Allerdings bleibt eine zentrale Herausforderung bestehen: Freiwillige Selbstverpflichtungen reichen nicht aus. Ohne verbindliche, rechtlich durchsetzbare Regelungen bleiben viele dieser Maßnahmen wirkungslos. Ohne rechtliche Verpflichtungen bleibt CSR oft reine Imagepflege. Deshalb setzen sich zivilgesellschaftliche Organisationen für Corporate Accountability (CA) ein – ein Konzept, das auf verbindliche, gesetzlich verankerte Regeln für Unternehmensverhalten abzielt. Nur so lassen sich menschenwürdige Arbeitsbedingungen und ökologische Nachhaltigkeit langfristig gewährleisten.

Ein entscheidender Meilenstein war die Verabschiedung des EU-Lieferkettengesetzes (Corporate Sustainability Due Diligence Directive, CSDDD) im Mai 2024. Es verpflichtet Unternehmen dazu, Menschenrechte und Umweltstandards entlang ihrer Lieferketten einzuhalten. Doch kaum beschlossen, gerät die Richtlinie bereits unter Beschuss.

Angriff auf das EU-Lieferkettengesetz: ein Freifahrtschein für Unternehmen?

Nur wenige Monate nach der Verabschiedung der CSDDD gibt die Europäische Kommission dem Druck von Wirtschaftsverbänden nach. Hinter verschlossenen Türen trifft sie sich mit der Wirtschaftslobby – diese Treffen nennt sie „Reality Checks“. Die geplante Abschwächung der Richtlinie bedeutet, dass Unternehmen kaum Konsequenzen für Verstöße befürchten müssen. Haftungsregeln sollen gestrichen, Prüfungen nur noch alle fünf Jahre durchgeführt und die gesamte Umsetzung hinausgezögert werden. Das ist ein Rückschritt und gefährdet jahrelange Fortschritte im Kampf für faire Lieferketten.

Nach der Katastrophe von Rana Plaza im April 2013, bei der über 1.000 Arbeiter:innen starben, versprach die EU: „Nie wieder.“ Doch nun droht die Geschichte sich zu wiederholen. Es hat eine halbe Million Unterschriften gebraucht, um das Lieferkettengesetz überhaupt durchzusetzen. Nun müssen wir erneut kämpfen – denn der Widerstand gegen die Aufweichung wächst.
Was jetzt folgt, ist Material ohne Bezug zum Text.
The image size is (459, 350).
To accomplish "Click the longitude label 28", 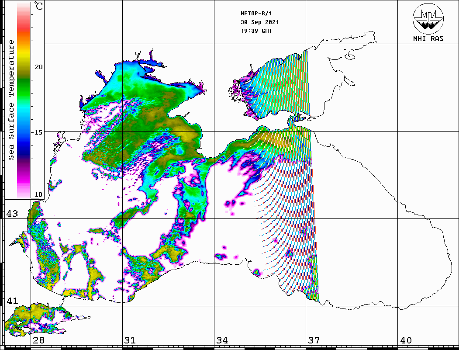I will tap(38, 340).
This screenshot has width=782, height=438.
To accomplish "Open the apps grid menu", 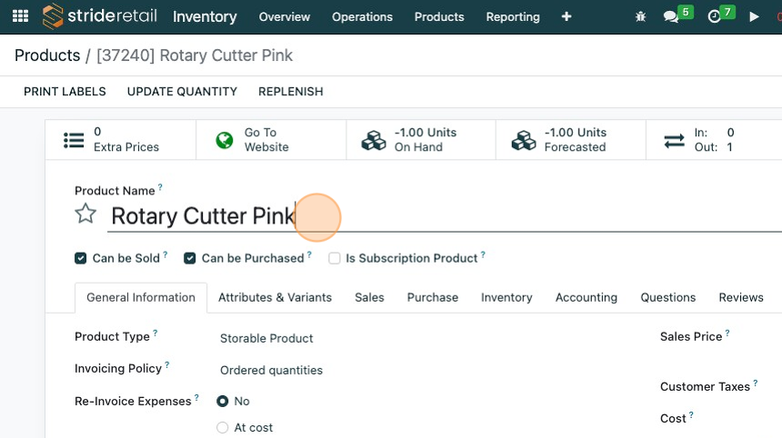I will click(20, 16).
Auch das EU-Parlament hat noch nicht zugestimmt.

Deutschland, Frankreich, UK: Gesetze müssen standhalten

Während das deutsche Lieferkettengesetz (LkSG) seit 2023 für Unternehmen mit mehr als 3.000 Mitarbeitenden gilt, muss es nun an die EU-Richtlinie angepasst werden. Frankreich hat bereits seit 2017 ein Sorgfaltspflichtengesetz, und auch das britische Modern Slavery Act geht in diese Richtung. Doch all diese Regelungen müssen gestärkt statt abgeschwächt werden.
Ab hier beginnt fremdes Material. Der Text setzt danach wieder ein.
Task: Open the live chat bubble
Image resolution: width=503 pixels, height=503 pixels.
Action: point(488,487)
Es reicht nicht, auf Freiwilligkeit der Unternehmen zu vertrauen. Internationale Abkommen wie die ILO-Konventionen zu Arbeitsrechten und die OECD-Leitlinien für multinationale Unternehmen müssen konsequenter durchgesetzt werden. Die Politik ist gefragt – und wir werden nicht zulassen, dass ein historischer Fortschritt wieder zunichtegemacht wird.

Es bleibt viel zu tun

Trotz wichtiger Erfolge bleibt viel zu tun: Hungerlöhne, unsichere Fabriken, Repression von Gewerkschaftsarbeit und exzessive Arbeitszeiten sind noch immer Realität für Millionen Arbeiter:innen weltweit. So wie die COVID-19-Pandemie die Situation verschärfte, droht auch der Klimawandel die bestehenden ungerechten Lebens- und Arbeitsbedingungen stärker zu beeinflussen.
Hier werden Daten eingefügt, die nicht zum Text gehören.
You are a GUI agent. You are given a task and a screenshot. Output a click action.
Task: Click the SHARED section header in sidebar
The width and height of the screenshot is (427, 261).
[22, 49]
Die CCC setzt sich daher weiterhin für transparente Lieferketten, gewerkschaftliche Rechte und existenzsichernde Löhne ein. Wir agieren auch künftig als kritische Stimme und solidarische Unterstützerin der Arbeiter:innen weltweit, um eine faire und nachhaltige Bekleidungsindustrie zu erreichen. Dabei bleiben wir dem Grundsatz treu: Veränderung beginnt mit kollektivem Handeln.

Unsere Arbeit hat bewiesen, dass Druck von zivilgesellschaftlichen Organisationen reale Verbesserungen bewirken kann. Doch die Herausforderungen bleiben groß. Ein starkes Lieferkettengesetz, verbesserte internationale Rahmenbedingungen und eine konsequente Durchsetzung bestehender Rechte sind entscheidend, um die Arbeitsbedingungen in der Modeindustrie nachhaltig zu verbessern.

Helen Gimber ist seit 2011 im Netzwerk aktiv und seit Dezember 2024 Koordinatorin der Kampagne für Saubere Kleidung in Deutschland.